About Salvador beaches
The colourful city of Salvador is the cultural jewel of Brazil’s Bahia state. Whereas Rio to the south has become a slick, cosmopolitan centre, Salvador has retained a strong cultural identity inspired by the influx of African slaves centuries ago. The rhythm of life is played out daily on the streets of the city devoted to samba, carnival, capoeira (martial art) and Candomblé (religion). But the sea is never far away and a growing army of holidaymakers are joining Salvadorians for sun blessed days on palm-fringed, white sand beaches on the coast nearby.
Beaches near the city centre are not recommended because of pollution. The closest beach of any note is Farol de Barra, which is a popular weekend hangout for many of the city’s inhabitants. But the smart tourists head further north to the picture book tropical beaches of Itapoã, Stella Maris and Flamengo. All three are sandy beaches with palm trees, lapped by a turquoise sea that can be rough at times. Stella Maris and Flamengo are popular with surfers. Flamengo is backed by a beautiful lagoon that is great for fishing and relaxing sunsets. All beaches have beach ‘shack’ style restaurants serving freshly caught fish and cold drinks.
Beyond the beach:
Even the most ardent sun worshippers cannot visit Salvador without a walk around the old town. The multicoloured Colonial buildings and museums of the Largo de Pelourinho are the main draw. This central ‘square’ where slaves were traded has been extensively renovated as a UNESCO World Heritage Site. It is home to all manner of museums, churches, restaurants and souvenir shops. Of particular note are the Museu da Ciadade (City Museum) and the Rosário dos Pretos church, built by slaves. Steep steps and narrow alleys lead to other areas of the old town, while the Lacerda Elevator (Prace Tomé de Souza) transports visitors to the lower city.
Children with a sense of adventure will love Salvador’s vibrant character, but there are no real family attractions as such. Fun can be had taking the ferry over to Ihla de Itaparica, the largest island in the bay, and riding the scenic Lacerda Elevator (Prace Tomé de Souza) in the city. The beaches are family friendly but are not often patrolled by lifeguards.
Adventurous travellers should head inland to the Chapada Diamantina National Park, where they will be rewarded by a high plateau cut by canyons, rivers, waterfalls and some of the largest caves in the Americas. A more relaxed excursion is Morro de São Paulo on the Ilha do Tinharé with spectacular beaches, old colonial buildings and laid-back bars and restaurants. There are no cars on the island so it is the perfect antidote to the bustle of Salvador.

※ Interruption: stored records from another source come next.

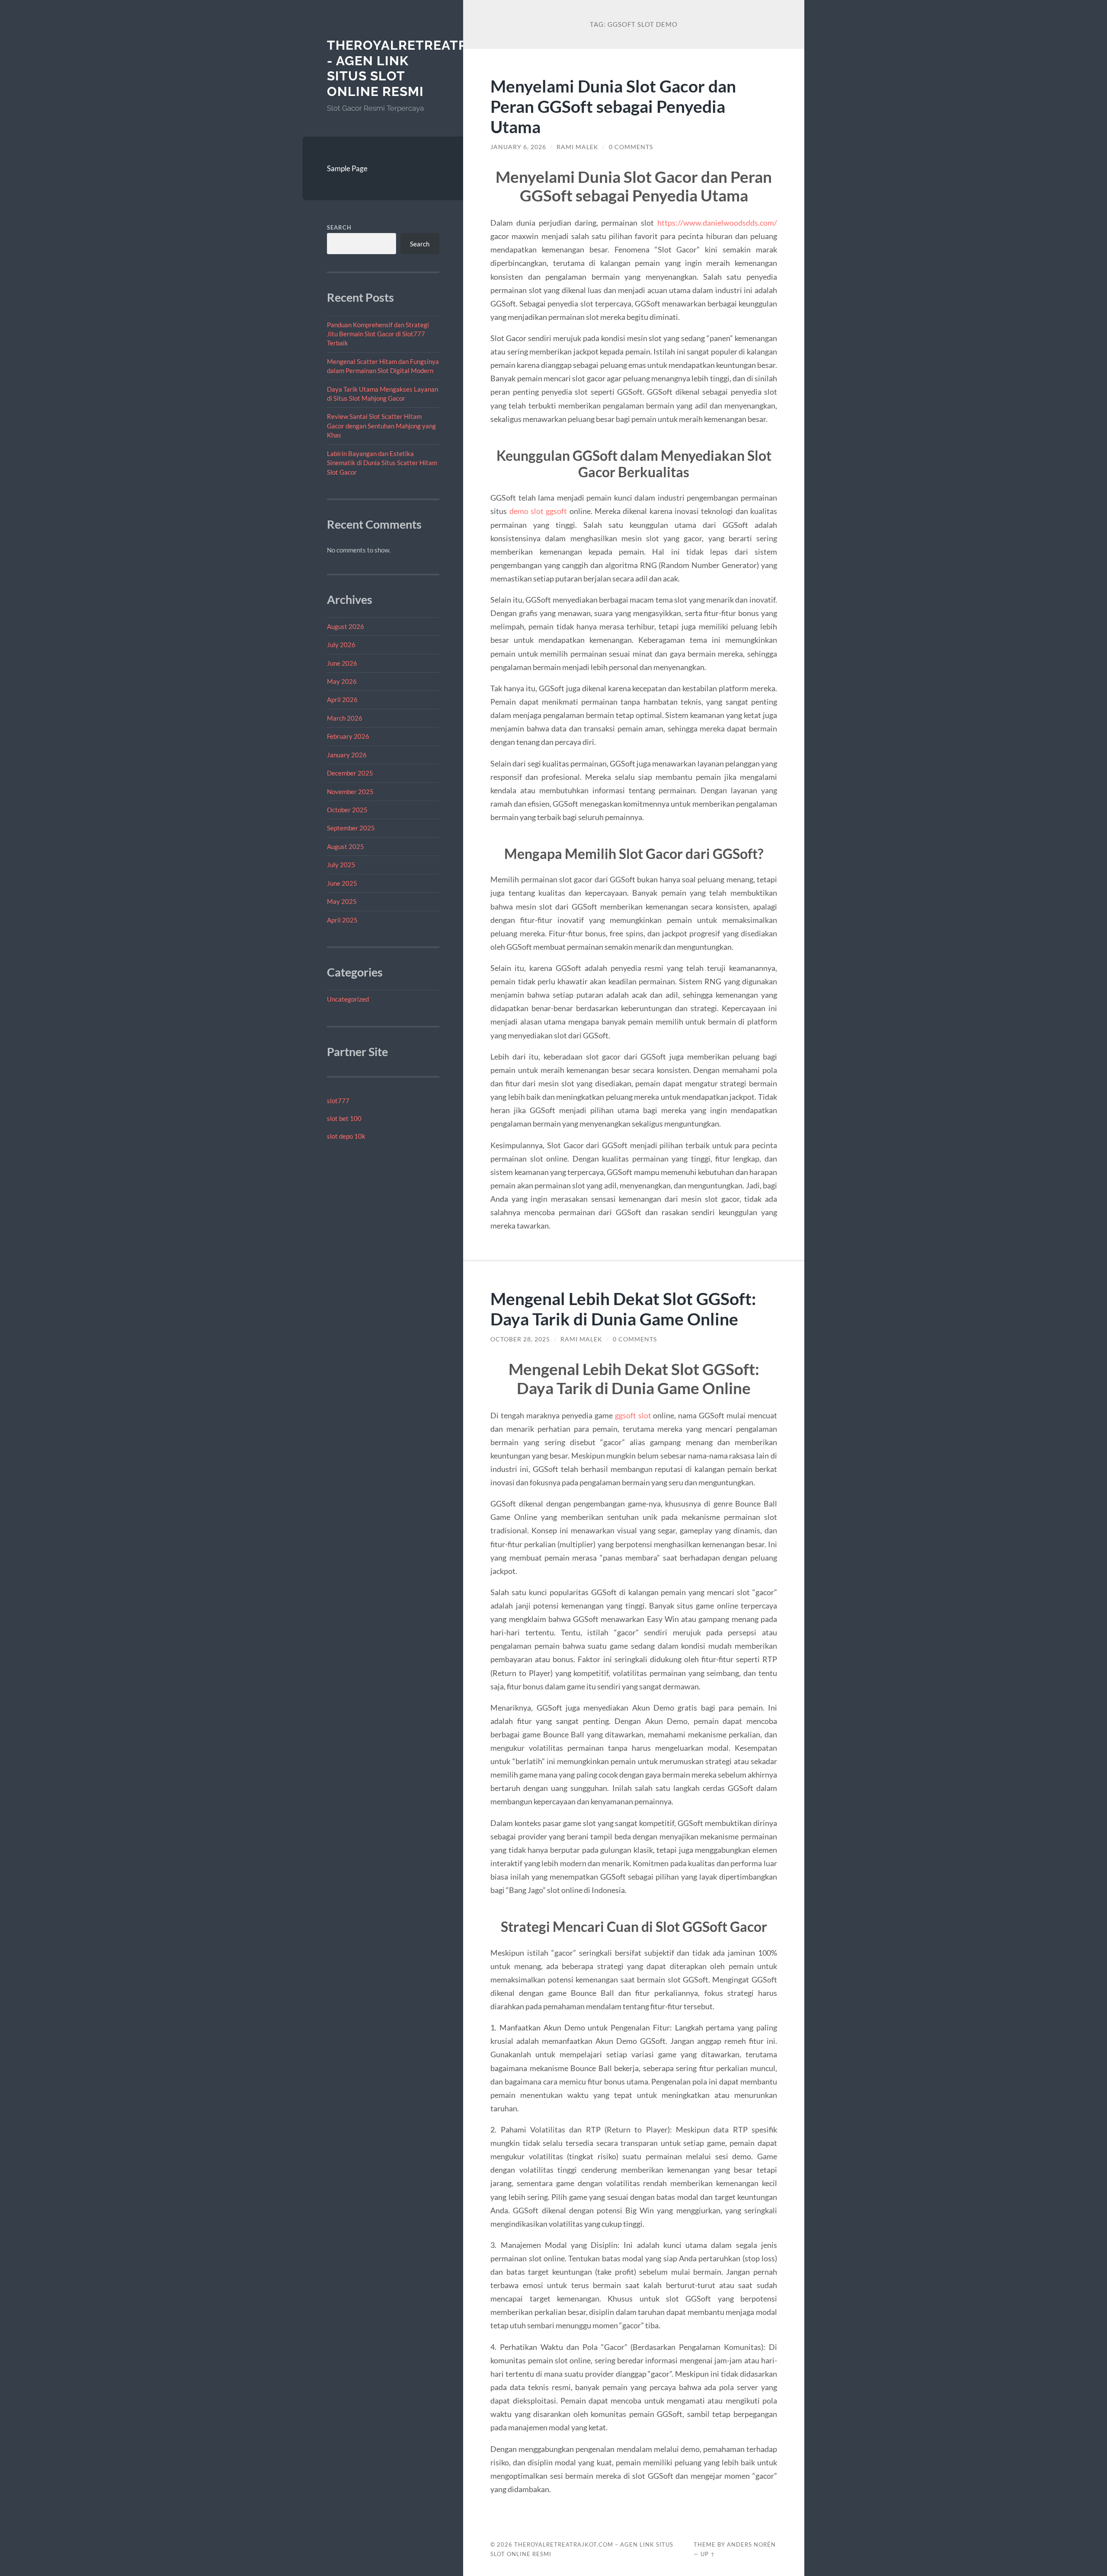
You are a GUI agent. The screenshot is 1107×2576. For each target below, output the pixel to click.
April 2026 (342, 699)
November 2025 (350, 791)
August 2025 (345, 846)
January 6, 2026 (518, 147)
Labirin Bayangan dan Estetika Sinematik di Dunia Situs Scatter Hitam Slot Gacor (382, 463)
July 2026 (341, 644)
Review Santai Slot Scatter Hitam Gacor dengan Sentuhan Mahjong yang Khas (381, 425)
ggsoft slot (633, 1415)
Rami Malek (577, 147)
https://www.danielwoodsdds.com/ (717, 222)
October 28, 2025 (520, 1339)
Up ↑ (708, 2553)
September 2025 (351, 828)
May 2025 (342, 901)
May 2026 (342, 681)
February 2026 (348, 736)
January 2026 (347, 755)
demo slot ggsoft (538, 511)
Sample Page (347, 168)
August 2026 (345, 626)
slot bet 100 (344, 1118)
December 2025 (350, 773)
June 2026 (342, 663)
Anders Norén (751, 2544)
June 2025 (342, 883)
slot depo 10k (346, 1136)
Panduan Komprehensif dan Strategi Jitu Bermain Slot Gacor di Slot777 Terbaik (378, 334)
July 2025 (341, 864)
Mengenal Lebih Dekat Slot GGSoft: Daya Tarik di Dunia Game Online (623, 1308)
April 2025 (342, 920)
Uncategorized (348, 999)
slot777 (338, 1100)
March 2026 (344, 718)
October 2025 (347, 810)
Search (339, 227)
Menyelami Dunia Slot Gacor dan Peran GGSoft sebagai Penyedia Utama (613, 106)
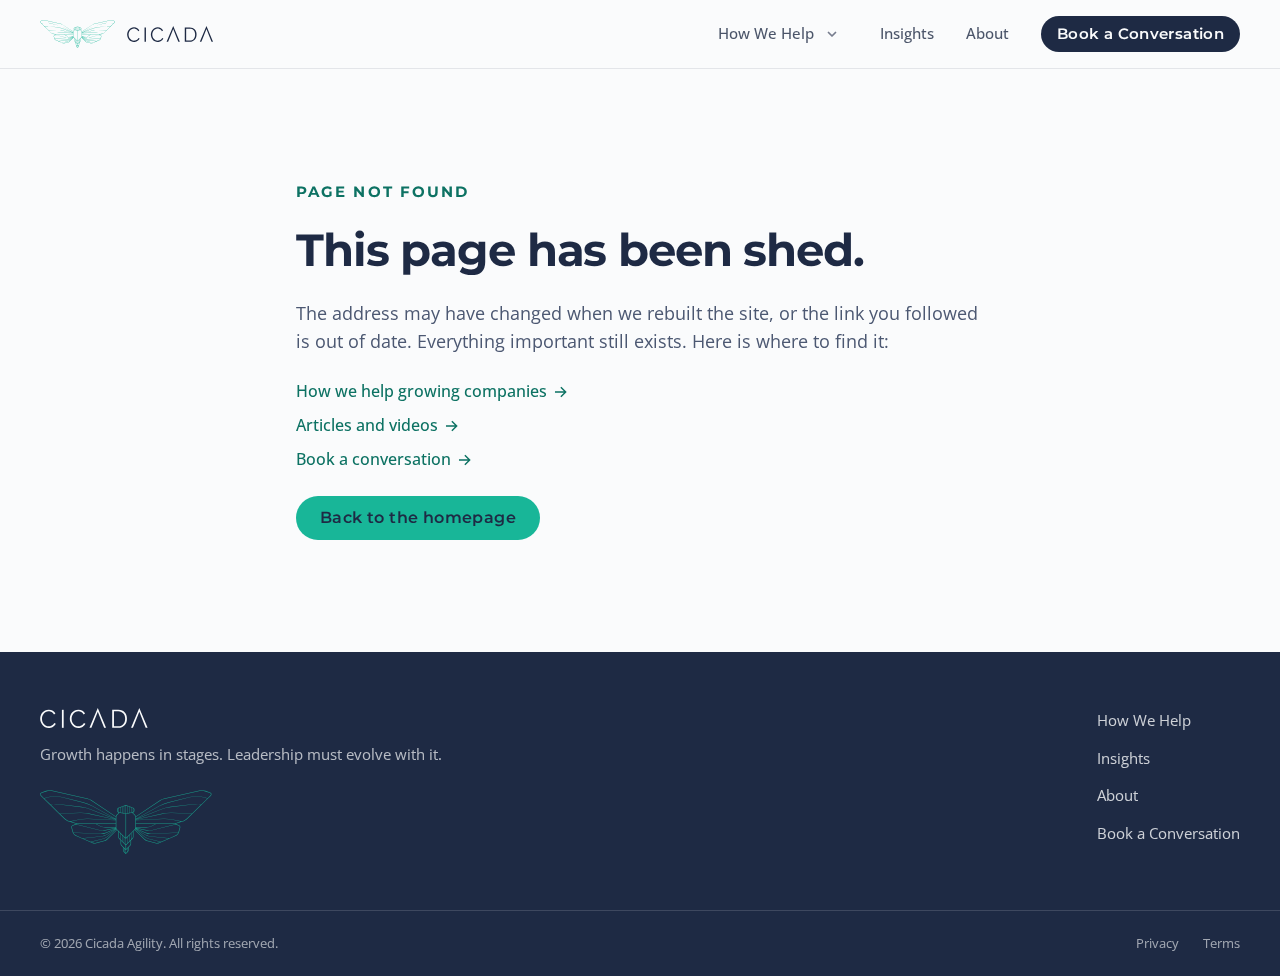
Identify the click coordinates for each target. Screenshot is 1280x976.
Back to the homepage (418, 517)
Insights (907, 33)
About (987, 33)
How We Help (766, 33)
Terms (1221, 943)
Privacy (1157, 943)
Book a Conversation (1140, 33)
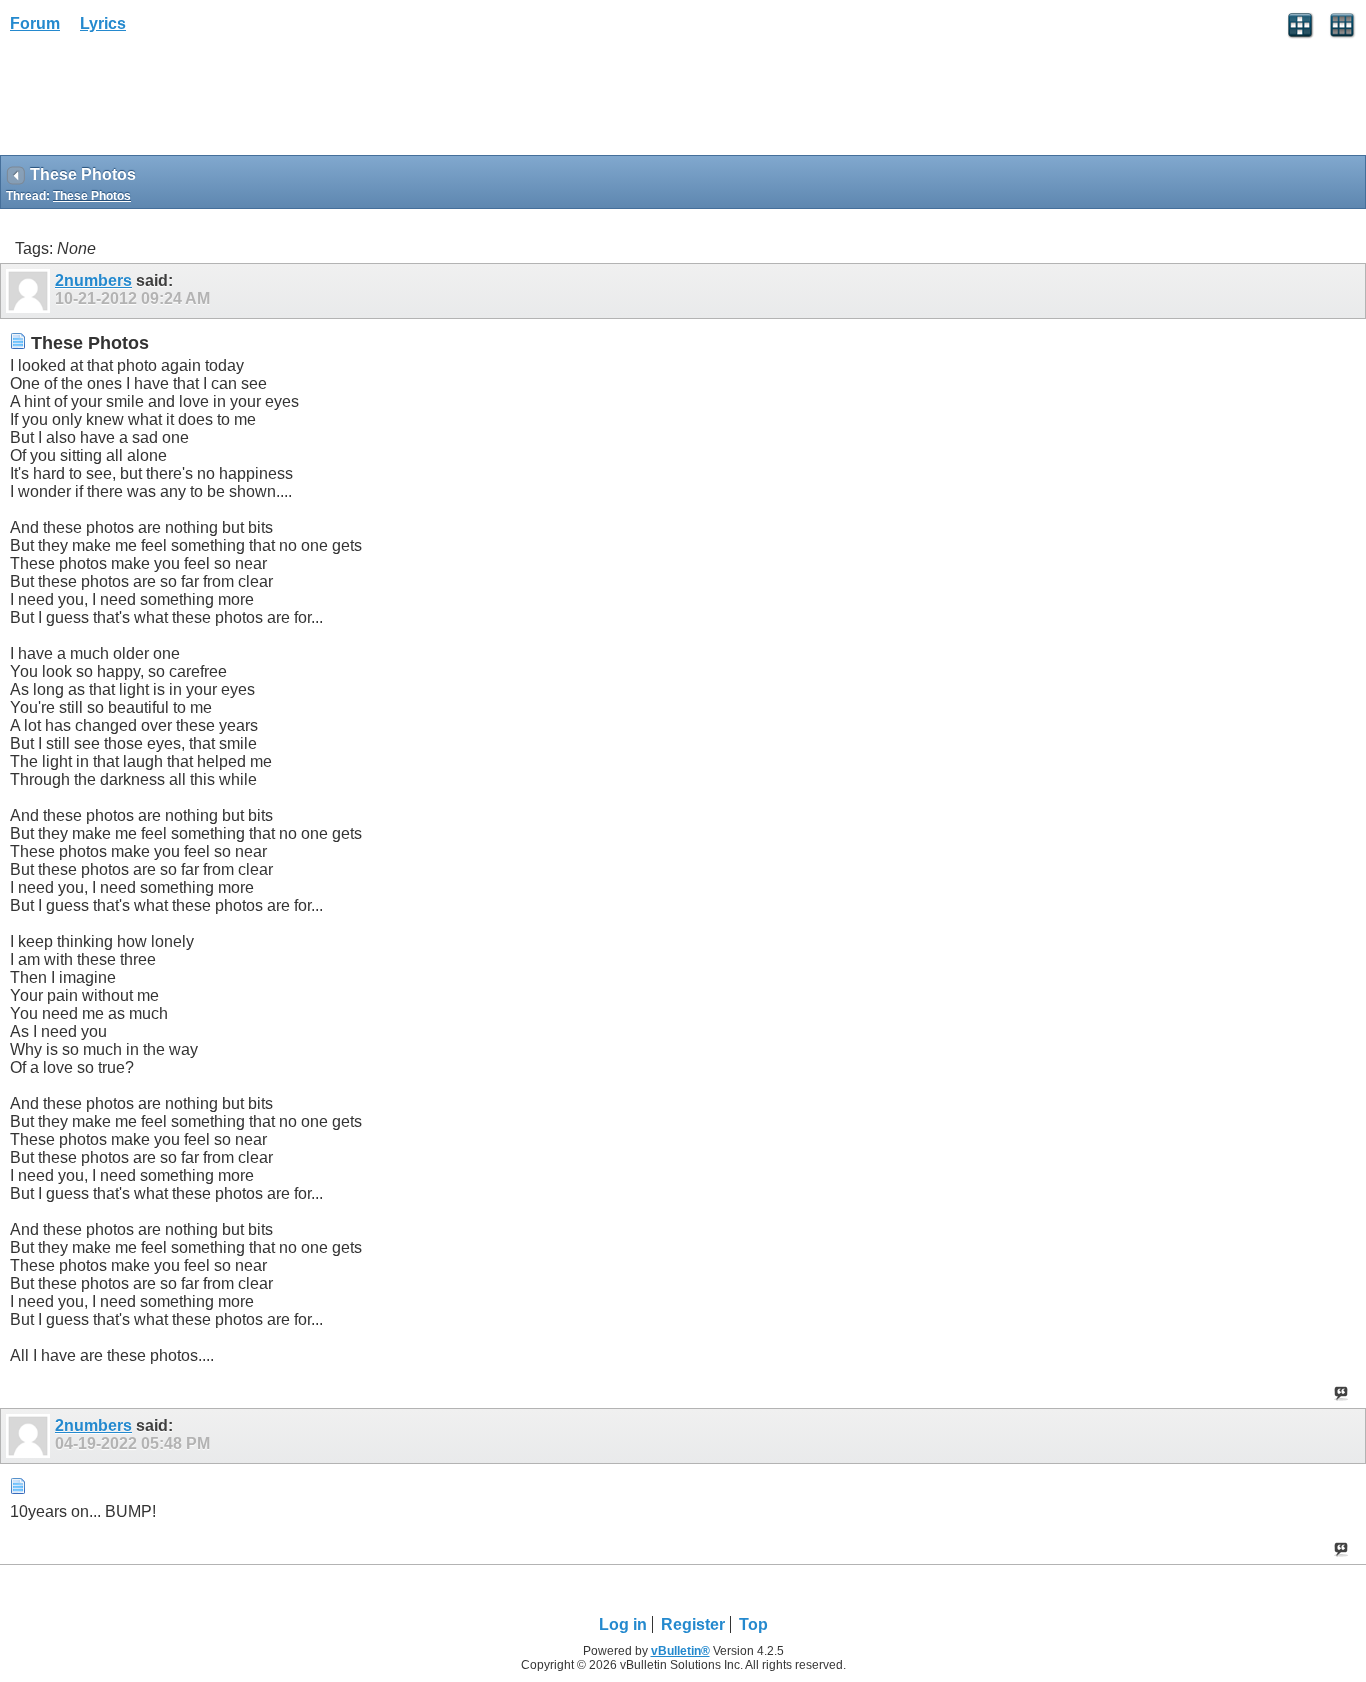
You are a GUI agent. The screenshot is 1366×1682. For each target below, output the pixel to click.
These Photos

Even those on the tightest of budgets can afford to live well in Salvador. It’s not really a jetset destination and doesn’t offer a lot in terms of luxury living. One of the most exclusive restaurants is Trapiche Adelaide, Praça Tubinambás, 2, Avenida Contorno, where an Italian chef serves Mediterranean food. It is a sumptuous, modern restaurant on the site of an old dock warehouse with fantastic views of the bay. Perhaps the most extravagant option is to visit one of the few trendy clubs in town, such as Fashion Club, Avenida Octávio Mangabeira 2471.